Entries supplied —

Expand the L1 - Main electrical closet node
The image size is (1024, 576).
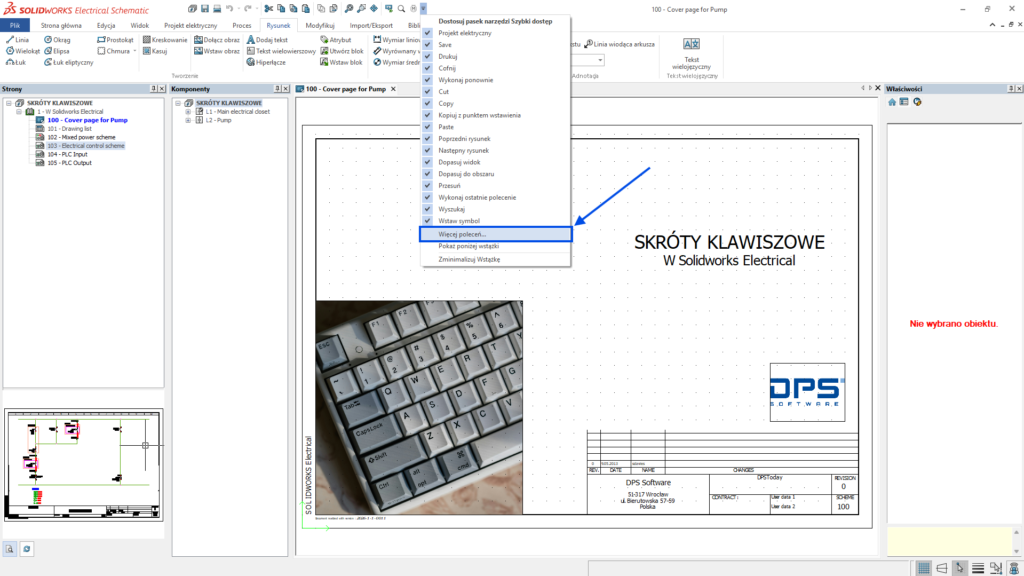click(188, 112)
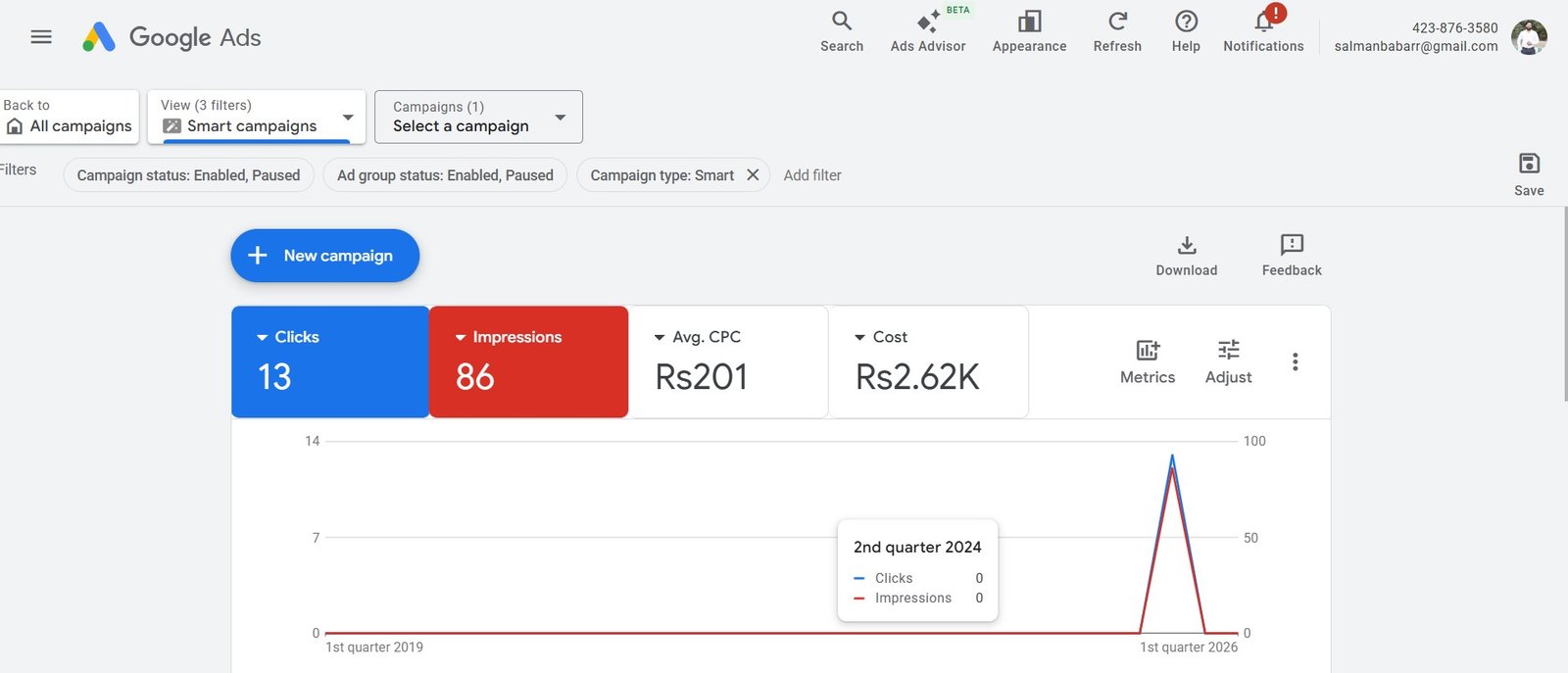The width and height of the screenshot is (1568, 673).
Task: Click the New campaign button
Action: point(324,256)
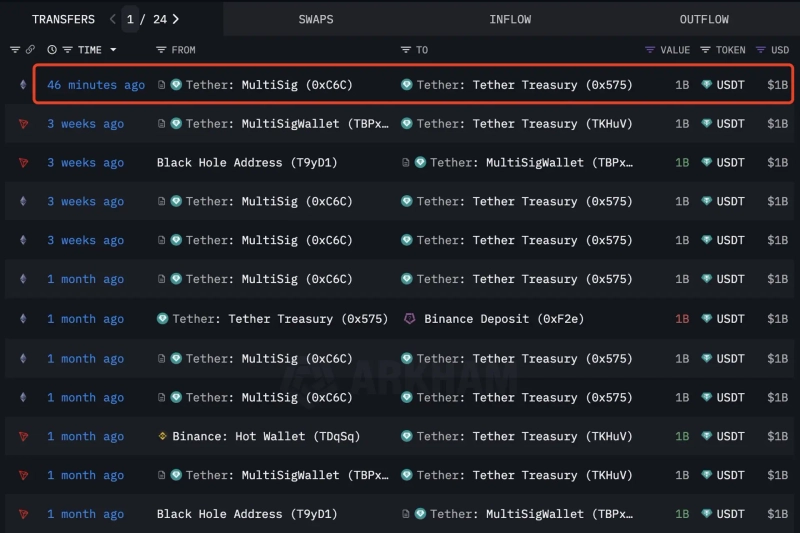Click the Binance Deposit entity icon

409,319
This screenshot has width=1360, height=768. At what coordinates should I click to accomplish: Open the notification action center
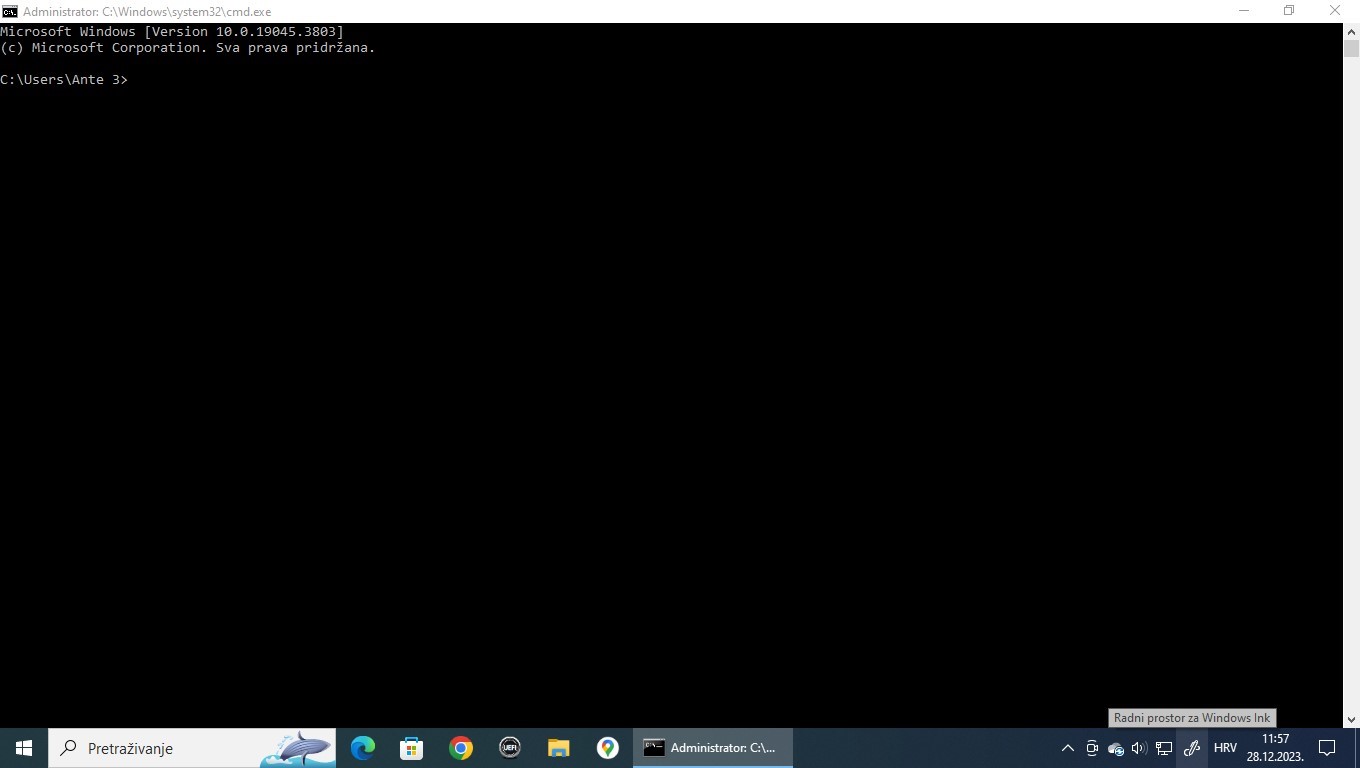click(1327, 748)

Work to complete —
Pictures appear in the records above. Output everything except them, exactly.

Written response —
Expand the L1 - Main electrical closet node
The image size is (1024, 576).
click(188, 112)
The width and height of the screenshot is (1568, 673).
Task: Click the New campaign button
Action: point(324,256)
Click the Binance Deposit entity icon

409,319
This screenshot has width=1360, height=768. At what coordinates should I click to accomplish: Open the notification action center
click(1327, 748)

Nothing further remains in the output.